Problem statement: Both the line with "Close the View Program window" and the line with "You are a computer-use" in the records below must appear in the output, along with every line between them, exactly and with nothing added.

═══ Excerpted records ═══

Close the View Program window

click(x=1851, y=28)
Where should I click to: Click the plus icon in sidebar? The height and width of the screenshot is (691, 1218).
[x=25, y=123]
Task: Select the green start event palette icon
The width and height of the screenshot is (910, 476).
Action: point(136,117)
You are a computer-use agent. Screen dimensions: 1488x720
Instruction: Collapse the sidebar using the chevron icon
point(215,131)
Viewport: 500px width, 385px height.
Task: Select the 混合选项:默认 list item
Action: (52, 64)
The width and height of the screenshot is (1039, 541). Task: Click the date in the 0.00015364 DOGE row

═══
═══ Excerpted records ═══

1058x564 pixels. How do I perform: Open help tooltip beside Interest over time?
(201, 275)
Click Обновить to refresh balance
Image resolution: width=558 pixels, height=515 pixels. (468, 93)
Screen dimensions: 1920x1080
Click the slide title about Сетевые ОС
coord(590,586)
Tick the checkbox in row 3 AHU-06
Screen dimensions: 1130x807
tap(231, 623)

═══

Exercise solution:
Close the View Program window

click(x=1851, y=28)
Where should I click to: Click the plus icon in sidebar? The height and width of the screenshot is (691, 1218).
[x=25, y=123]
Task: Select the green start event palette icon
The width and height of the screenshot is (910, 476).
Action: point(136,117)
You are a computer-use agent. Screen dimensions: 1488x720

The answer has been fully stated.